En soixante ans d’existence, cela a représenté pour moi la meilleure période de ma vie. Pas forcément à titre personnel, mais la meilleure que la société dans laquelle je vis ait connue. Une période d’une intense liberté, d’une intense fraternité et d’une intense créativité. Ce sont quand même les trois choses qui nous font bander dans la vie, socialement et collectivement ! Quand on a assez à manger, bien sûr. Mais, à l’époque, on vivait dans la surabondance, et la question ne se posait pas en ces termes. C’est ce qui est inexplicable aux jeunes d’aujourd’hui : que la jeunesse de l’époque s’est insurgée parce qu’elle était trop riche, trop bien nourrie et qu’elle ne voulait pas consommer.

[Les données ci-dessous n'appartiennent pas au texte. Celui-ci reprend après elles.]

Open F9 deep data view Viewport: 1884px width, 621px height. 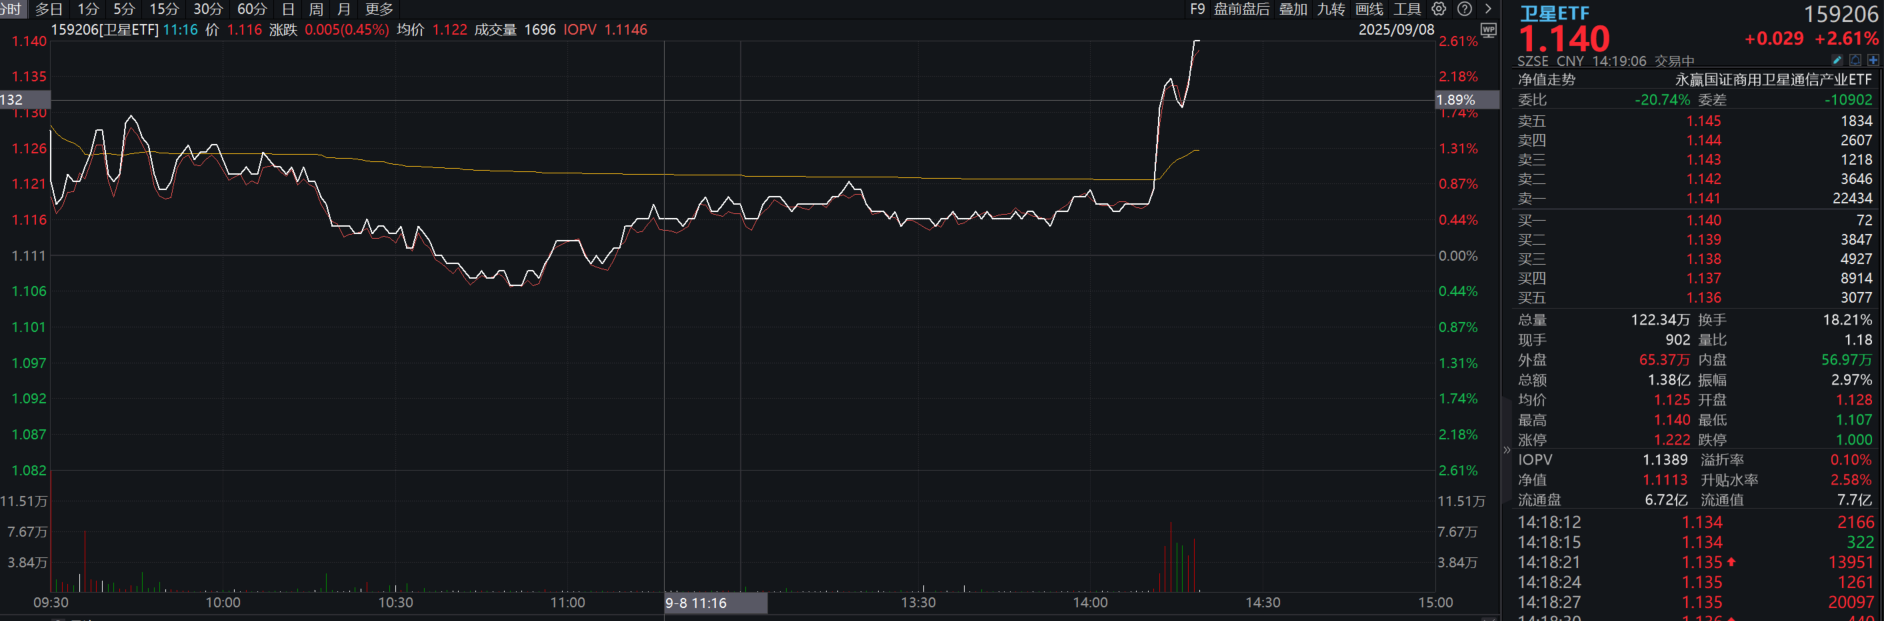click(1197, 9)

En réalité, nous nous sommes révoltés justement à ce moment-là parce que commençait alors à se profiler un monde dont nous ne voulions pas, et qui était, en fait, une préfiguration du monde actuel : un monde sans plaisir au sein duquel la marchandise est toute-puissante. Sauf que nous, nous étions persuadés qu’elle avait déjà envahi tous les secteurs de la société, alors qu’elle ne faisait que commencer. A l’époque, même lorsqu’on était jeune et qu’on démarrait dans la vie, on pouvait accéder aux rares bienfaits de cette société : on trouvait du boulot, on arrivait à survivre, on pouvait acquérir un certain nombre de biens de consommation qui ne nous déplaisaient pas, comme, je me souviens, les premiers appareils d’enregistrement. Depuis lors, le pouvoir de la marchandise s’est vraiment étendu à tout. Ce système règne par la frustration sur l’ensemble des gens qui ne peuvent pas accéder aux produits qu’on leur fait miroiter. On augmente les désirs jusqu’à l’insoutenable tout en rendant leur réalisation de plus en plus inaccessible…

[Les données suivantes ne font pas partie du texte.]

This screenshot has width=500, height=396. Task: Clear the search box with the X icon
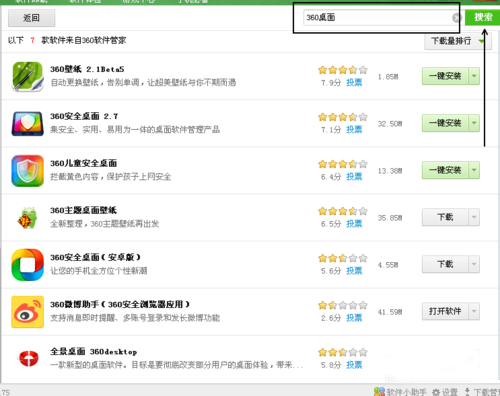(456, 18)
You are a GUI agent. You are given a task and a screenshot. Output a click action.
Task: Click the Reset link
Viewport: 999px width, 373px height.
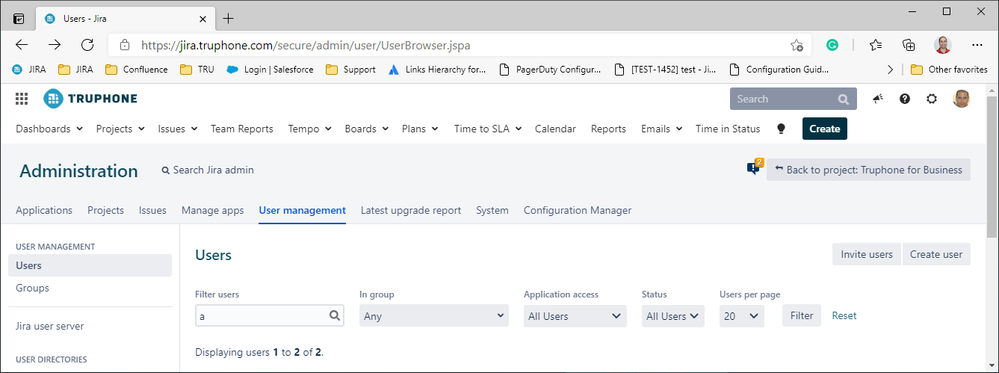pyautogui.click(x=844, y=316)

L’héritage enfoui dans la forêt vierge

L’héritage que nous laissons de mai 68, personnellement ou collectivement, c’est un héritage virtuel. Imaginez : dans la forêt vierge, il arrive qu’on tombe tout à coup sur un temple inca à l’intérieur duquel il y a un immense trésor. Et bien, voilà ce que nous laissons ! Le problème est que, pour l’instant, la jeune génération d’aujourd’hui reste à l’orée de la jungle, sans oser s’y aventurer. Or, pour trouver le trésor, il faut que les jeunes prennent des risques, qu’ils entrent dans la jungle, qu’ils défrichent et qu’ils découvrent ce que nous leur avons légué.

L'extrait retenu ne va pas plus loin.